User 🙁 asks whether the Explorer feature that shows the column headers in all views was a rogue feature or a planned one.

If it was a rogue feature, it was a horribly badly hidden one.

One of the important characteristics of the rogue feature is that you not be able to tell that the feature is there unless you go looking for it. If the feature is right there on the screen as soon as you open an Explorer window, odds are that somebody is going to notice and say something about it. (For example, the designer who is responsible for Explorer is probably going to notice that every screenshot of Explorer doesn’t match the spec.)

That’s why rogue features typically take the form of a hotkey or holding a modifier key in conjunction with another operation.

Writing up this characterization of rogue features reminds me that I myself am responsible for a rogue feature of Windows 95. If you go to an MS-DOS box, select Edit, then Mark, then select a section of the window for copying, if you hold the Ctrl key while dragging the mouse, the shape of the selection changes from a box to, um, I’m not sure the shape has a name.

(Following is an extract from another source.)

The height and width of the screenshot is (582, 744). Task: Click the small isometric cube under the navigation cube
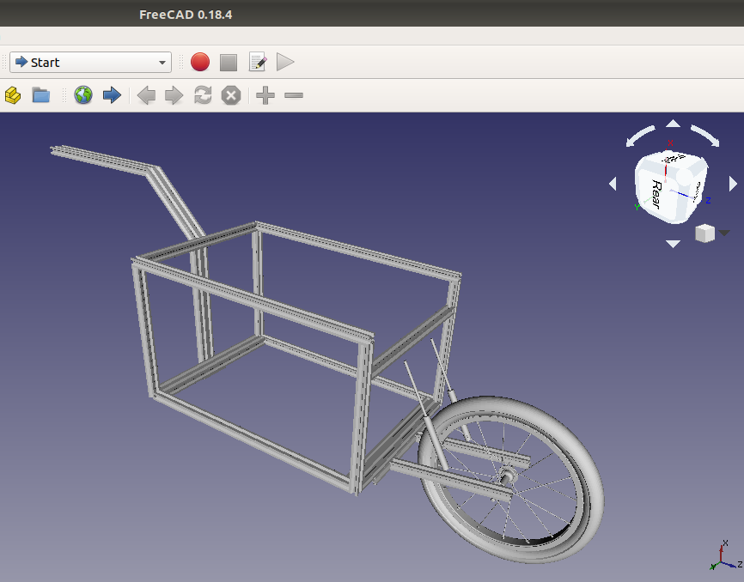click(x=703, y=232)
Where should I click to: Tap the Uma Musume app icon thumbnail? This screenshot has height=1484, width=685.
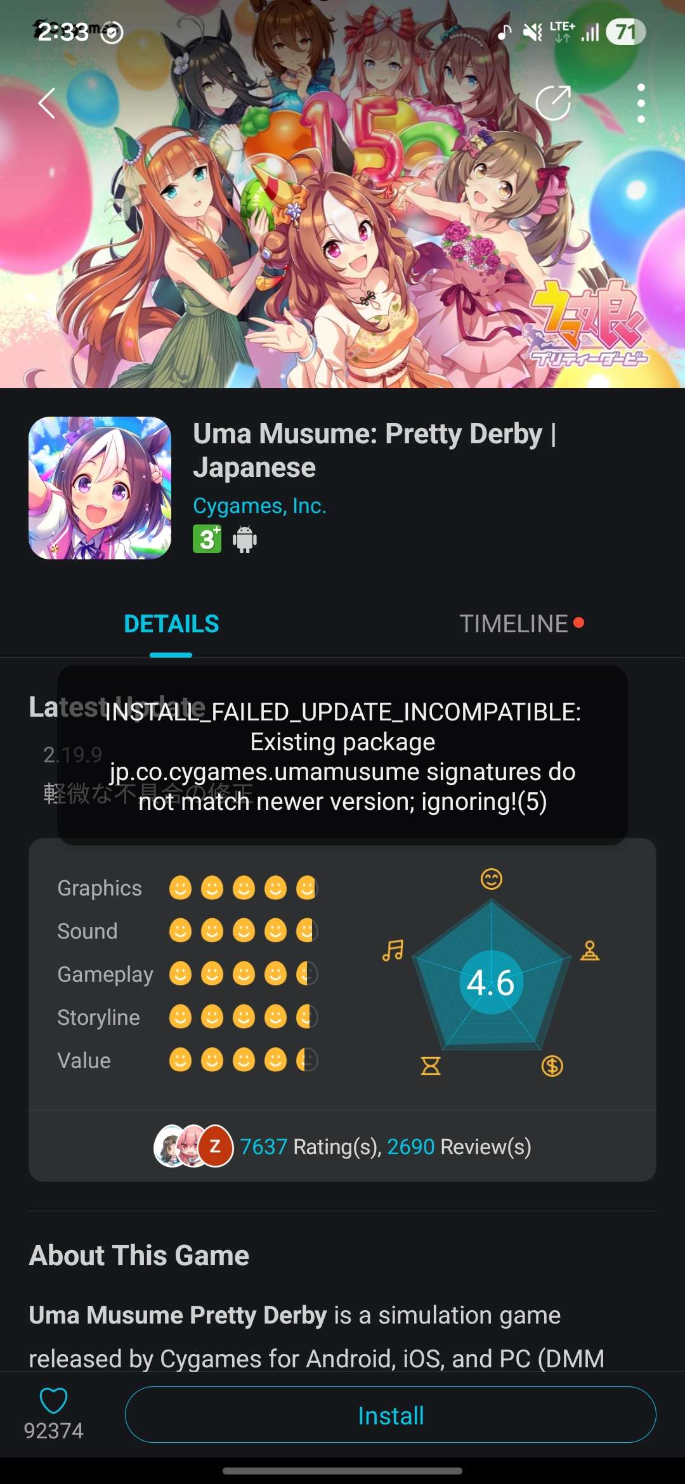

But it includes all the text between the start point and the end point, as if the contents of the window had come from an edit control. Something like this:

xxxxxxxxXXXXXXXX
XXXXXXXXXXXXXXXX
XXXXXXXXXXXXXXXX
XXXxxxxxxxxxxxxx

Since this was a rogue feature, it was never tested, and I suspect that it didn’t work on Hebrew or Arabic systems.

I must’ve chickened out, or maybe my rogue feature was found out, because the code for streamed selections was ifdef’d out before Windows 95 shipped. So at least I can still honestly say that I never shipped a rogue feature.